EXERCISES:
A) Answer these about the golf forum thread:
(i) What time does bigslice say he will leave?
(ii) Which place does bigslice say his GPS doesn't have mapped?
(iii) In which town does AMcC describe the morning weather?
B) Pull out the passage of the golf forum thread from "## Iaing (Mar" up to and including "you all tomorrow.", copied word for word.

SOURCE EXCERPT:
That means I can leave at 0955 :lol::whoo:


----------



## bigslice (Mar 1, 2013)

AMcC said:



			That means I can leave at 0955 :lol::whoo:
		
Click to expand...

i will leave at 9.45 then


----------



## FairwayDodger (Mar 1, 2013)

bigslice said:



			i will leave at 9.45 then
		
Click to expand...

Oh you lot.... It's an early night for me in preparation!


----------



## bigslice (Mar 1, 2013)

if anyone the moro thinks im following them around the course, dont fret. my gps doesnt have dundonald mapped!!!!!!!!!!!!!!!!!


----------



## thecraw (Mar 1, 2013)

Just play your usual army golf.



LEFT, RIGHT, LEFT, RIGHT, LEFT, RIGHT,


----------



## Iaing (Mar 1, 2013)

Yipee! A full compliment :thup:
Looking forward to it.


----------



## Farneyman (Mar 1, 2013)

Safe travelling everyone and you all tomorrow.


----------



## AMcC (Mar 2, 2013)

Fine start to the morning in Irvine, fairly calm, hardly any wind and some blue sky keeking out from behind the clouds.  Lokking forward to this now.


----------

DATASET:
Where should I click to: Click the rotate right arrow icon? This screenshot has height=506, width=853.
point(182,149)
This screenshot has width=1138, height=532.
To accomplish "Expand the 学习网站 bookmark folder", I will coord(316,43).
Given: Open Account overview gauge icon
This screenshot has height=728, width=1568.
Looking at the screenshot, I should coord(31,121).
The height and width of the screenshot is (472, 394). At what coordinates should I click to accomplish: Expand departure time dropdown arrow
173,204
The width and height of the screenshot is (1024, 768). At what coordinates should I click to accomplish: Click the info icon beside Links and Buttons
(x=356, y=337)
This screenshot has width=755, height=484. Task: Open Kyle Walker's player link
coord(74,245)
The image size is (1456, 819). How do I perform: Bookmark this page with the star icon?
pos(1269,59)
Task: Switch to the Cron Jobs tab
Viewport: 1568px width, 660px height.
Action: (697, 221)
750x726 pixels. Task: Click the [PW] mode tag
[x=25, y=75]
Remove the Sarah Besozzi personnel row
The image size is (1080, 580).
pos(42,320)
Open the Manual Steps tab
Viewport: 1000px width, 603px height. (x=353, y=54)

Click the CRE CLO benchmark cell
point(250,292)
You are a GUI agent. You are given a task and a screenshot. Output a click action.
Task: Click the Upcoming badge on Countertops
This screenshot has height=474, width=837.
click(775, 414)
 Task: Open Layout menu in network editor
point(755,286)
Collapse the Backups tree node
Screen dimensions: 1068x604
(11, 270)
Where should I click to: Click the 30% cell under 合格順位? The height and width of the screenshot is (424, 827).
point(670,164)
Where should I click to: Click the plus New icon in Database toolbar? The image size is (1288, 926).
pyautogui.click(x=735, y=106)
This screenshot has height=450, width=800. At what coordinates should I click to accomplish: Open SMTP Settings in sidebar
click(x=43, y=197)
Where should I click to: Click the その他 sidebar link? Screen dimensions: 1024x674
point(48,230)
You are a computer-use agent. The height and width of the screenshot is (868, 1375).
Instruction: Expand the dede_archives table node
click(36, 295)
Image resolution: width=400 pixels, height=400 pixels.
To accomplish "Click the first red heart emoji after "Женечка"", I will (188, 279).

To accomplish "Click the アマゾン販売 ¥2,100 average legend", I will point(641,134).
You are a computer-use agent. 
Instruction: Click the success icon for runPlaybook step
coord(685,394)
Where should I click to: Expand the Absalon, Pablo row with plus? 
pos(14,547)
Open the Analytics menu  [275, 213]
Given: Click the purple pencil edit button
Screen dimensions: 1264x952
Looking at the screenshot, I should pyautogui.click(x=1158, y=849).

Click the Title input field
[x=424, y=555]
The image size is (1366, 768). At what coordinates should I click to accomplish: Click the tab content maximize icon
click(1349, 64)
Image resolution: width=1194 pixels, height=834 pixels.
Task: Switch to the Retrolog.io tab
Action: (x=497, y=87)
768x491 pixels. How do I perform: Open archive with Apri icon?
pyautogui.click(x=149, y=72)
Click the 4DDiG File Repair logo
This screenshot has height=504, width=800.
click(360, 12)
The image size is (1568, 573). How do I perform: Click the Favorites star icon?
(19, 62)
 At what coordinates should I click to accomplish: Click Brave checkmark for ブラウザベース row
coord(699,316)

OUTPUTS IN ORDER:
A)
(i) 9.45
(ii) Dundonald
(iii) Irvine

B)
## Iaing (Mar 1, 2013)

Yipee! A full compliment :thup:
Looking forward to it.


----------



## Farneyman (Mar 1, 2013)

Safe travelling everyone and you all tomorrow.